#### [EXERCISE DIRECTIONS]
Copy the stretch of entries below word for word, from the line containing "Click the purple" through the line containing "Action: tap(205, 325)", both included.

[Excerpt from a dataset]
- - - -

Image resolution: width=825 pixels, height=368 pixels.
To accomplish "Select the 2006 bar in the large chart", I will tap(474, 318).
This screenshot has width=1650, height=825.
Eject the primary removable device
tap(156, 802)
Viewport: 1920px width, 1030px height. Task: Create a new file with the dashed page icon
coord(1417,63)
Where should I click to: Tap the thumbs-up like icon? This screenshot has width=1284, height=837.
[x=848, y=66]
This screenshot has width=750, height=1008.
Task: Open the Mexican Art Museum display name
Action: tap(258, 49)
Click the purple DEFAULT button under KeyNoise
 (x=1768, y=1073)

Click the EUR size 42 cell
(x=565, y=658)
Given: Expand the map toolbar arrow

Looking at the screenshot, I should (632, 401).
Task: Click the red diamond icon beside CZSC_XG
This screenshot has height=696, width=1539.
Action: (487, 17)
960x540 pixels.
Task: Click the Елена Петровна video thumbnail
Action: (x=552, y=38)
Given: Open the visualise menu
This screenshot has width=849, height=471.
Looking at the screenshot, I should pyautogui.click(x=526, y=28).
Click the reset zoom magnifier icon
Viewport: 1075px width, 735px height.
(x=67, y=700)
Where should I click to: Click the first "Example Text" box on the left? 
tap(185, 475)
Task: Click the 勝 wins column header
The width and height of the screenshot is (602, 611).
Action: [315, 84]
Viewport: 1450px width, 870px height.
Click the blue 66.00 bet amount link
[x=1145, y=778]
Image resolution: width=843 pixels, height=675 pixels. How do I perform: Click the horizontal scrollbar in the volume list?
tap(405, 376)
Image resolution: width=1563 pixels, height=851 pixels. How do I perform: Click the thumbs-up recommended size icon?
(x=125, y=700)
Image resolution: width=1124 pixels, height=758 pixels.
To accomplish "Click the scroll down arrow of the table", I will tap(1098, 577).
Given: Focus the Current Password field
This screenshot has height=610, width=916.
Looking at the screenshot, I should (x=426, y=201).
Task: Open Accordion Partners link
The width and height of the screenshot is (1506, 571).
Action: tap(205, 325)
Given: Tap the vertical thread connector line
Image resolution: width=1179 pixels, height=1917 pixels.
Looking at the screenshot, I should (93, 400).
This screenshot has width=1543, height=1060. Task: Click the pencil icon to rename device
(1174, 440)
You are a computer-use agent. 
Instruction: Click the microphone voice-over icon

- - - -

#### [THE COMPLETED TASK]
Click the purple DEFAULT button under KeyNoise
 (x=1768, y=1073)

Click the EUR size 42 cell
(x=565, y=658)
Given: Expand the map toolbar arrow

Looking at the screenshot, I should (632, 401).
Task: Click the red diamond icon beside CZSC_XG
This screenshot has height=696, width=1539.
Action: (487, 17)
960x540 pixels.
Task: Click the Елена Петровна video thumbnail
Action: (x=552, y=38)
Given: Open the visualise menu
This screenshot has width=849, height=471.
Looking at the screenshot, I should pyautogui.click(x=526, y=28).
Click the reset zoom magnifier icon
Viewport: 1075px width, 735px height.
(x=67, y=700)
Where should I click to: Click the first "Example Text" box on the left? 
tap(185, 475)
Task: Click the 勝 wins column header
The width and height of the screenshot is (602, 611).
Action: [315, 84]
Viewport: 1450px width, 870px height.
Click the blue 66.00 bet amount link
[x=1145, y=778]
Image resolution: width=843 pixels, height=675 pixels. How do I perform: Click the horizontal scrollbar in the volume list?
tap(405, 376)
Image resolution: width=1563 pixels, height=851 pixels. How do I perform: Click the thumbs-up recommended size icon?
(x=125, y=700)
Image resolution: width=1124 pixels, height=758 pixels.
To accomplish "Click the scroll down arrow of the table", I will tap(1098, 577).
Given: Focus the Current Password field
This screenshot has height=610, width=916.
Looking at the screenshot, I should (x=426, y=201).
Task: Open Accordion Partners link
The width and height of the screenshot is (1506, 571).
Action: tap(205, 325)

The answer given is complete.